Gunter Gastrock

Online optical detection of food contaminants in microdroplets

To accommodate the considerable increase of disease based on microbial food contaminants in the last decade, a modulated, fast optical fluorescence detection combined with microdevices is created. This method, which consists of five different steps, first selects contaminants, mainly bacteria, in the food matrix. This process is based on a biomagnetic separation technique developed by our collaborators at the Technical University of Dresden. By the steps of binding antibody functionalized magnetic beads and fluorescent capsules on the target cell, a magnetic bead‐target cell‐microcapsule complex (MTM) is generated. The well‐established pipe‐based bioreactors (pbb) platform enables the generation of droplets with a volume between 60 and 160 nL and the detection of the target cell with an integrated microscopic and spectroscopic detection system. The module used for generating droplets is based on the segmented flow principle and is chip‐ or probe‐based.

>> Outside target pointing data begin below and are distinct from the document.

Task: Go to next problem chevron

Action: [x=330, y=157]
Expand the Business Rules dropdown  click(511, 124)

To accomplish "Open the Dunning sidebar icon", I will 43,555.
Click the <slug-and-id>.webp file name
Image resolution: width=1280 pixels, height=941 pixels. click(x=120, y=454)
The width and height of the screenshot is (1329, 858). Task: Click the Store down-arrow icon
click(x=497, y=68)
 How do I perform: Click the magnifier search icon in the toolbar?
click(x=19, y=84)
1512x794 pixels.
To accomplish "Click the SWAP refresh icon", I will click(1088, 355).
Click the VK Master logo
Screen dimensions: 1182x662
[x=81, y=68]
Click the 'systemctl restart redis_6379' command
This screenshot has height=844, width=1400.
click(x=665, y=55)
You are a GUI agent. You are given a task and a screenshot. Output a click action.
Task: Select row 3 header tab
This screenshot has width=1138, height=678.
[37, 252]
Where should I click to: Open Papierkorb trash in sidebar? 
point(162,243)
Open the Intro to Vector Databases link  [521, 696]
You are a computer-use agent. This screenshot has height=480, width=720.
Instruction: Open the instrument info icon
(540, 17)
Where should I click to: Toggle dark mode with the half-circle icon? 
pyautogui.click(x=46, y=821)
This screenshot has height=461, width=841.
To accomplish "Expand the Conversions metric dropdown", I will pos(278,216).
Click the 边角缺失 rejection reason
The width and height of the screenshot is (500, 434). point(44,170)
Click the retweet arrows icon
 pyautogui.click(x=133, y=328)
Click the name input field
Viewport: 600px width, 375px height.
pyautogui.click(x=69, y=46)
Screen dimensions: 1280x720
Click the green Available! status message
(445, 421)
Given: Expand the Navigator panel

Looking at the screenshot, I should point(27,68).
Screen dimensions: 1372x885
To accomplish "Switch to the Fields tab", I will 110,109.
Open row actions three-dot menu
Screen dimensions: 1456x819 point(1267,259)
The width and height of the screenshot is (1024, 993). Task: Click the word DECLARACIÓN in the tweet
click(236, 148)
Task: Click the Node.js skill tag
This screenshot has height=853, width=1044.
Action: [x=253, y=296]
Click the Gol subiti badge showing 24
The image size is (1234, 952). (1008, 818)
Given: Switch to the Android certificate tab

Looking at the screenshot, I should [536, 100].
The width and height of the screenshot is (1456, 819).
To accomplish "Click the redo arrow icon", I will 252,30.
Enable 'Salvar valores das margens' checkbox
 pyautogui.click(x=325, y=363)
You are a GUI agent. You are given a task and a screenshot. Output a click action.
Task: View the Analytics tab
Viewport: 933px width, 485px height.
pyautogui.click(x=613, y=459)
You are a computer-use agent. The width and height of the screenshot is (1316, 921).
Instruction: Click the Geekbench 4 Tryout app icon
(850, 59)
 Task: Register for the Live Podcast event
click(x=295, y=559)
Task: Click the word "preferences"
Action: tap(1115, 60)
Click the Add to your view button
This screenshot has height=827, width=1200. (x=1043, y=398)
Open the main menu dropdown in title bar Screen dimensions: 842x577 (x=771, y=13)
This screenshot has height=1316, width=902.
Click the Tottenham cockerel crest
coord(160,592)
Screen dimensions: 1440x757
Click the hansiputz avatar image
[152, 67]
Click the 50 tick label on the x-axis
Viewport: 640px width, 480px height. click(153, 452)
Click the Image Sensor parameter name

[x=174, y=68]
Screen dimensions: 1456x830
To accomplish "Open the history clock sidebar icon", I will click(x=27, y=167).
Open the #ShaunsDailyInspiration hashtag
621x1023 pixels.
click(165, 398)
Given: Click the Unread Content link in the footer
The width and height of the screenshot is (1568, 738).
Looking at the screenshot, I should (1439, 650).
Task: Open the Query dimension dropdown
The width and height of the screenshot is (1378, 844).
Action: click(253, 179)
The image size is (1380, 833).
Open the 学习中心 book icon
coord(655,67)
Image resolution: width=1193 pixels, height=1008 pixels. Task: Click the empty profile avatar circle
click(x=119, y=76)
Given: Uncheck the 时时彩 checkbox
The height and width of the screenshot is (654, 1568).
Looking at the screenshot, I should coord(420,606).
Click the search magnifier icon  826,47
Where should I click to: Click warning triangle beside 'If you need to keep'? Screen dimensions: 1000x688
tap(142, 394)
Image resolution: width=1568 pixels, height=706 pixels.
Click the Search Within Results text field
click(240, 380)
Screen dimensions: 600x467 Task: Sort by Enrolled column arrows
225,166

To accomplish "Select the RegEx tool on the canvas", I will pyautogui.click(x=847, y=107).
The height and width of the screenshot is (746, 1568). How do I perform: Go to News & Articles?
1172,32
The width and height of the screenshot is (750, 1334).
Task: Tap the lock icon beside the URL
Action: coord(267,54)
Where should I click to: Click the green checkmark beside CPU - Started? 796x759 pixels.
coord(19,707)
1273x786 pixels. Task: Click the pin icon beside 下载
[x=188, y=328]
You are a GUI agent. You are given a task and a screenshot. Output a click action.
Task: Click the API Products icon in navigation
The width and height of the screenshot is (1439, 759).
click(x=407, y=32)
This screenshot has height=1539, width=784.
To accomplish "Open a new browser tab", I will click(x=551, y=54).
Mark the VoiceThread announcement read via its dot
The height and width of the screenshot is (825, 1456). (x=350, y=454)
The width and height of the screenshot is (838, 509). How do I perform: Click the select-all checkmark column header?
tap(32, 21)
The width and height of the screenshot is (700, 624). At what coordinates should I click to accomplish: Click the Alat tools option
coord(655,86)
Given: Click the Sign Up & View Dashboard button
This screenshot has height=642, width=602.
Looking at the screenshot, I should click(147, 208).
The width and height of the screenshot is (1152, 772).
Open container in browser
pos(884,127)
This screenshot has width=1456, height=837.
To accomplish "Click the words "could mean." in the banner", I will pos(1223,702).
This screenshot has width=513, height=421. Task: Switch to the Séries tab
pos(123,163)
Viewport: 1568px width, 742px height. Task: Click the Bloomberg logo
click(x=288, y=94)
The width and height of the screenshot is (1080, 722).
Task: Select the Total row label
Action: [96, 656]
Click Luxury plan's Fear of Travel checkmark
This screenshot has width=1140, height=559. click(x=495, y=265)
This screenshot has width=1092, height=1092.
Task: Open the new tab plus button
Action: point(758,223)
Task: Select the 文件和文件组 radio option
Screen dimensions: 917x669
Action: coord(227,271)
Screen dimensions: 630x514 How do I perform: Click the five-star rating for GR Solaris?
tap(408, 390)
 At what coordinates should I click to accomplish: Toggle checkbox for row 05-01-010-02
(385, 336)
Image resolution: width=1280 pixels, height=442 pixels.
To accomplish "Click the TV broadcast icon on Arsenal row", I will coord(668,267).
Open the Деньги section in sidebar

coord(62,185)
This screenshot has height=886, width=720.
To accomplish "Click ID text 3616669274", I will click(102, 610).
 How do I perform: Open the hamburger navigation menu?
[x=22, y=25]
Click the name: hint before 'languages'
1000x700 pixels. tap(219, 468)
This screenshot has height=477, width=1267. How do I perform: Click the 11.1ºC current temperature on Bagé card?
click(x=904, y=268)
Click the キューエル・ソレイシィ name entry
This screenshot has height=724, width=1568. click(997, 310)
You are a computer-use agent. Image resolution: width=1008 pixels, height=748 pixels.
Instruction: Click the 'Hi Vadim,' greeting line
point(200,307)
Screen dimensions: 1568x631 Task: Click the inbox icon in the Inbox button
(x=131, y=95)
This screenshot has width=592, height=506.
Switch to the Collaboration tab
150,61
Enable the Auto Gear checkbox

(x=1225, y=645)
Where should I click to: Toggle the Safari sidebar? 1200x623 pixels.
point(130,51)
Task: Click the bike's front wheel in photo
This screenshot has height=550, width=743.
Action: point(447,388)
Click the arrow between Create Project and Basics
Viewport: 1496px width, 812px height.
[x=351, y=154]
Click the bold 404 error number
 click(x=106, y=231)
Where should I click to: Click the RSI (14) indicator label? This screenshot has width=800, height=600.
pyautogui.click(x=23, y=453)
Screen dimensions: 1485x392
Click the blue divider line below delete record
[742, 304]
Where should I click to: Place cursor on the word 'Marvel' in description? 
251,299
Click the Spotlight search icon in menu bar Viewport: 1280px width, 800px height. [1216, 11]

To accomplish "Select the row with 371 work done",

In this context, the successful use of polydimethylsiloxane (PDMS) as a cost‐effective alternative to the well‐established glass‐chips is introduced. To quantify the detection based on a yes‐ or no‐decision, the most important step is to separate one MTM‐complex per droplet. This equalized the quantity of the fluorescent signals with the quantity of the contaminants in the cell sample. The feasibility of microscopic and spectroscopic detection with only one fluorescent capsule per droplet is shown. Also the first results of a special prototyping optical detection set‐up that is already in an advanced stage of development, will be presented. This easy‐to‐use device implemented a software‐controlled, automatic documentation for every fluorescent signal of a droplet to guarantee the quality control. Here are the advantages of an integration of microdevices in a rapid detection of food pathogens presented. Obviously, the modular set‐up of this detection platform enables a wide range of high‐throughput applications.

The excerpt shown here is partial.